- The paper's main contribution is synthesizing 89 studies to reveal key practices and challenges in integrating AI into IDEs.
- It employs qualitative and experimental methodologies, including interviews and focus groups, to analyze human-AI interactions.
- Findings show AI tools can boost productivity (up to 55.8% faster tasks) while introducing risks like automation bias and verification overhead.
Human-AI Experience in Integrated Development Environments: A Systematic Literature Review
Abstract
This essay explores the systematic literature review conducted on the integration of AI into Integrated Development Environments (IDEs), an area known as Human-AI Experience (HAX) within IDEs or in-IDE HAX. The research undertakes a structured examination of 89 studies to provide a comprehensive overview of current practices, challenges, and opportunities in AI-enhanced software development. Key findings demonstrate that while AI offers productivity enhancements, it introduces challenges such as verification overhead and automation bias. Insights into two dominant interaction paradigms—autocompletion and conversational agents—are explored along with the implications on developer productivity and code quality. Furthermore, the essay outlines future research directions crucial for advancing HAX research.
Introduction
The integration of AI into Integrated Development Environments (IDEs) has rapidly evolved, reshaping the dynamics of software development.

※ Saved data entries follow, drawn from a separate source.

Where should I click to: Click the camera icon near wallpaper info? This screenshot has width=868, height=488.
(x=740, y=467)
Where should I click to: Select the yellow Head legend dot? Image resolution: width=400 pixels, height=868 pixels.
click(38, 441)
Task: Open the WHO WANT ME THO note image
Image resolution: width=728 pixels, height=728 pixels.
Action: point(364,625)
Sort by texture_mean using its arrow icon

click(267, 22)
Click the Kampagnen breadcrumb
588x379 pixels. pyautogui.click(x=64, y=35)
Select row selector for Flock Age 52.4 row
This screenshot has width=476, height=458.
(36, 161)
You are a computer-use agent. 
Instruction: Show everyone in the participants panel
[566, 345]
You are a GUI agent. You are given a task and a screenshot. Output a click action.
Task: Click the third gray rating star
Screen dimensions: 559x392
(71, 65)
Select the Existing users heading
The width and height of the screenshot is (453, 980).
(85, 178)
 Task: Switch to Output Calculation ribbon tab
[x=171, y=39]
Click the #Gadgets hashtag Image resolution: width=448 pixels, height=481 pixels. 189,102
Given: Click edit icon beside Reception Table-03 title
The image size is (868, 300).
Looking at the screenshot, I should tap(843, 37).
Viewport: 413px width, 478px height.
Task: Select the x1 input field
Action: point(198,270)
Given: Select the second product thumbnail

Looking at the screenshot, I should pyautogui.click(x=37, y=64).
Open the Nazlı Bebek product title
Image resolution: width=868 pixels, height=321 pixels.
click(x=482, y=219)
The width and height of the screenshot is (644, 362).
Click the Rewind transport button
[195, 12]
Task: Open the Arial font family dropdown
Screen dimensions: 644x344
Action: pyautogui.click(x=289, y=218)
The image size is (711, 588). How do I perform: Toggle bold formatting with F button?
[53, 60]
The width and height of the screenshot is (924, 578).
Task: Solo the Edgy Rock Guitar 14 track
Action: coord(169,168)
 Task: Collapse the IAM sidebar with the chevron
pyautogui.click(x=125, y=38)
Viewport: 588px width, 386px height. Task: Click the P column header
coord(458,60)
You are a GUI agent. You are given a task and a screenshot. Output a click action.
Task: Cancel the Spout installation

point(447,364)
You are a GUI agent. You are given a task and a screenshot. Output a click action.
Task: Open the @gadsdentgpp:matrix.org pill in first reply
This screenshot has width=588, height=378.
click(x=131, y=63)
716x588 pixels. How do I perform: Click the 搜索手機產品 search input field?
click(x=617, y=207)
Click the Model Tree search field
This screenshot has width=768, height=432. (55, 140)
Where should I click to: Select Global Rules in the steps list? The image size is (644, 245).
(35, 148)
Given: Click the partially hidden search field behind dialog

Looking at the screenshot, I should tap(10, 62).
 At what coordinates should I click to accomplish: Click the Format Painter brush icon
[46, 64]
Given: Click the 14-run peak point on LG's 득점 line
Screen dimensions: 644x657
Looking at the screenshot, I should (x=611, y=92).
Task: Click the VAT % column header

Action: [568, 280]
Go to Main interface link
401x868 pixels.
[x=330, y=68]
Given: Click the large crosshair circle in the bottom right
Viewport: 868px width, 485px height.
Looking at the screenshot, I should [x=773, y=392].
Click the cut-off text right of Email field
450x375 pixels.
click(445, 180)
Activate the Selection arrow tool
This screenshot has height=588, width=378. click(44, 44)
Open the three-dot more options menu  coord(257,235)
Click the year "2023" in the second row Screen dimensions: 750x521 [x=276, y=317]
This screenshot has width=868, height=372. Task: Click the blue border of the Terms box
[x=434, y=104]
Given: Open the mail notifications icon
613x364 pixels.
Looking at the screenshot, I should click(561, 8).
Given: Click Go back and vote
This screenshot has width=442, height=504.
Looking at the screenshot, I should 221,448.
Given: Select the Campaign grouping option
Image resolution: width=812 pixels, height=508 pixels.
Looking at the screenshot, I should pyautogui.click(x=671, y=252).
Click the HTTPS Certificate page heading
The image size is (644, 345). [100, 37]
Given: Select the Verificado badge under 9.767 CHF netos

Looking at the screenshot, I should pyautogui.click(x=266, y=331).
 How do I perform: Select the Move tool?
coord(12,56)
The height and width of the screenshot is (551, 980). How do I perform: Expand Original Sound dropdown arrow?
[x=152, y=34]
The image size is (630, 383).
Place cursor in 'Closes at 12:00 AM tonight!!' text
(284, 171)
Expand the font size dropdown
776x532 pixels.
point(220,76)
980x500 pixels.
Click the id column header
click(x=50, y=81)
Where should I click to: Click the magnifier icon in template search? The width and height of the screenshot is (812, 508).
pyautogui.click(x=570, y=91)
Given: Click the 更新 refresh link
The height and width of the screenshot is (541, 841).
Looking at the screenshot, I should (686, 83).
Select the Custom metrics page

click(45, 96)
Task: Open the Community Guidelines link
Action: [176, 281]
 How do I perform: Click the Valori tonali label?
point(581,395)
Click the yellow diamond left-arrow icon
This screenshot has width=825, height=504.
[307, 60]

With a substantial increase in the adoption of AI tools, this systematic literature review addresses the fragmented nature of current research within the Human-AI Experience (HAX) in IDEs, or in-IDE HAX. Building upon previous exploratory work, this review synthesizes existing literature to map the current knowledge landscape and identify gaps for further inquiry.
Figure 1: Flow diagram of the study.
Methodology
Adopting the Preferred Reporting Items for Systematic Reviews and Meta-Analyses (PRISMA) framework, the review identifies 254 studies, of which 89 are included in the final analysis. The review aims to provide an overview of in-IDE HAX research, categorizing studies by methodological approaches, study contexts, and key findings. Research questions focus on elucidating the key findings, extensively studied aspects, and potential directions for future research in in-IDE HAX.
Key Findings
Methodologies
The review encompasses various methodological approaches, predominantly qualitative and experimental. Among the 89 studies, qualitative methods are prevalent, including semi-structured interviews and focus groups, alongside experimental designs that often utilize mixed methods. This diversity highlights an evolving research landscape exploring the intricate dynamics between developers and AI-assisted IDEs.
Design Paradigms
Two primary paradigms for AI-assisted interaction within IDEs are identified: autocompletion-based assistance and conversational agents. Autocompletion minimizes cognitive load, supporting rapid decision-making, while conversational interactions enable complex problem-solving. Emerging hybrid models integrate both paradigms, suggesting a balanced approach for enhancing developer productivity through real-time, context-aware support.
Figure 2: Paper IDs by Context.
Impact on Productivity and Challenges
AI integration in IDEs leads to mixed outcomes. On one hand, developers experience significant productivity gains, with studies reporting up to 55.8% faster task completion using tools like GitHub Copilot. On the other hand, challenges arise, including verification overhead and automation bias, necessitating thorough validation of AI-generated outputs to maintain code quality. Novice developers are particularly susceptible to over-reliance, underscoring the need for structured prompting and adaptive guidance.
Emerging Areas and Opportunities
The review identifies underexplored areas such as AI assistance in requirements engineering, testing, and deployment. Moreover, the need for personalization strategies, AI governance frameworks, and ethical considerations persists. The examination of longitudinal effects and impacts on skill retention is emphasized as a key prospective research domain.
Figure 3: Paper IDs by Context and SDLC stage.
Implications and Future Research
Key contributions of the review include the synthesis of existing research into core HAX dimensions—design, impact, and quality. The concentrated research on specific tools like GitHub Copilot suggests a potential overgeneralization risk, calling for broader investigations into diverse AI-powered coding assistants. Future research directions focus on addressing personalization, ethical considerations, and longitudinal studies, which are pivotal for advancing responsible and sustainable AI integration in software development.
Conclusion
The systematic review establishes a foundational understanding of current practices and challenges in in-IDE HAX, providing valuable insights for both academia and industry. By highlighting research gaps and proposing avenues for future inquiry, the review aims to guide ongoing efforts to effectively integrate AI tools into development environments, ultimately enhancing software engineering practices and developer experiences.